═══ TEXTAUSZUG ═══

IT im Handel/

Die Web-Site muß zum Kaufverhalten passen

08.05.1998

Besuchern der diesjährigen CeBIT und Lesern der Tages- und Wirtschaftspresse muß sich der Eindruck aufdrängen, der Handel im Internet stehe kurz davor, den traditionellen Handel zu überflügeln. Erfolgsberichte amerikanischer Firmen, markige Aussagen hiesiger Politiker und Personen des öffentlichen Lebens, großangelegte Werbekampagnen internationaler Hardwarehersteller sowie Zukunftsprognosen amerikanischer Marktforscher verstärken diesen Eindruck. "Wer nicht mitmacht, wird untergehen", ist zu lesen oder: "Von der Entwicklung des Electronic Commerce hängt nicht weniger ab als die Zukunftsfähigkeit des Wirtschaftsstandorts Deutschland."

Auf der anderen Seite tauchen in der Presse Artikel auf, in denen von enttäuschten Erwartungen die Rede ist. Zudem halten sich Anwender merklich zurück, wenn sie nach den Umsätzen gefragt werden. Denn ganz so einfach, wie viele Anbieter weismachen wollen, scheint dieses Terrain nicht zu sein. Eine intensive Beschäftigung mit den Grundprinzipien des Electronic Commerce muß der Realisierung vorausgehen.

Früher standen sich auf den Märkten Erzeuger und Verbraucher direkt gegenüber, bis sich mit zunehmender Arbeitsteilung Groß- und Einzelhändler zwischen beide Gruppen schoben. Daneben bildeten sich in den letzten Jahrzehnten der Versandhandel sowie Super- und Großmärkte heraus. Der direkte Kontakt zwischen Erzeugern und Verbrauchern ging verloren. Im Zuge des schärferen globalen Wettbewerbs beginnen Handel und Erzeuger, sich wieder stärker auf die Kunden zu konzentrieren.

Parallel dazu hat sich aus der Technologie "Internet" das Phänomen des "elektronischen Marktes", der "Electronic Commerce", entwickelt. Unabhängig davon, ob ein Unternehmen groß oder klein ist, im Internet kann es seine Produkte und Dienstleistungen auf einem globalen Markt anbieten - ungeachtet der Landesgrenzen und Ladenöffnungszeiten. Zu relativ geringen Kosten. Der elektronische Markt gewinnt täglich an Bedeutung: durch neue interessante Anwendungen, durch die steigende Zahl an potentiellen Kunden im Internet und durch die stetig verbesserte technische Infrastruktur. So wurde etwa 1997 in den USA in jeder Minute ein neuer Domain-Name registriert.

═══

:: AUFGABE ::
Gib aus dem Artikel über den Handel im Internet die Passage von „Parallel dazu hat“ bis „neuer Domain-Name registriert.“ wortgetreu wieder.

═══ DATENAUSZUG ═══

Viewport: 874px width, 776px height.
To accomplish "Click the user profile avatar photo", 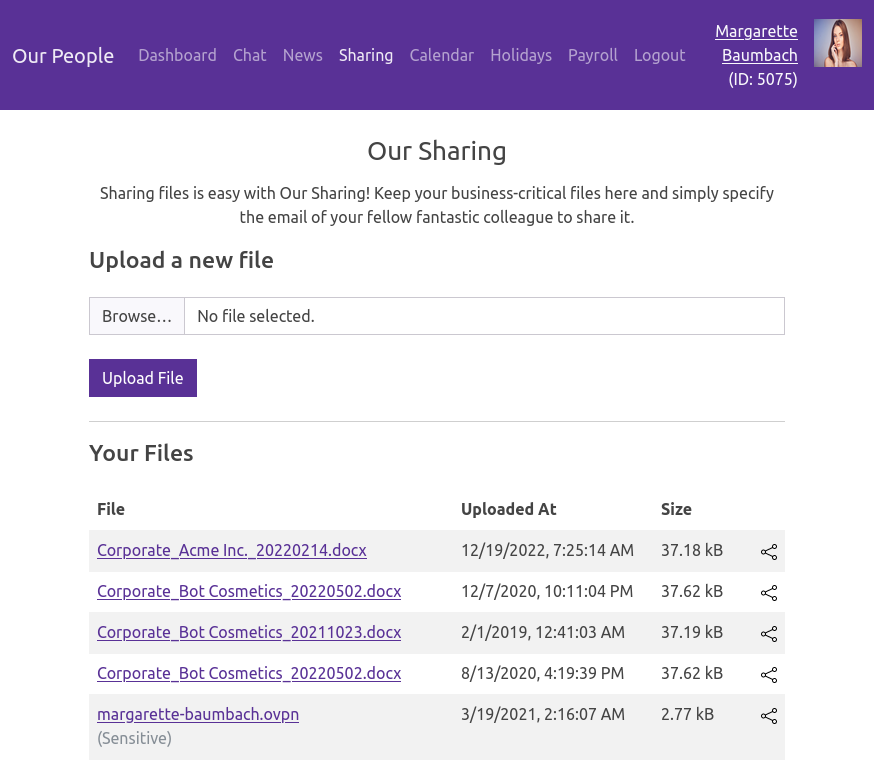I will tap(837, 44).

═══

:: LÖSUNG ::
Parallel dazu hat sich aus der Technologie "Internet" das Phänomen des "elektronischen Marktes", der "Electronic Commerce", entwickelt. Unabhängig davon, ob ein Unternehmen groß oder klein ist, im Internet kann es seine Produkte und Dienstleistungen auf einem globalen Markt anbieten - ungeachtet der Landesgrenzen und Ladenöffnungszeiten. Zu relativ geringen Kosten. Der elektronische Markt gewinnt täglich an Bedeutung: durch neue interessante Anwendungen, durch die steigende Zahl an potentiellen Kunden im Internet und durch die stetig verbesserte technische Infrastruktur. So wurde etwa 1997 in den USA in jeder Minute ein neuer Domain-Name registriert.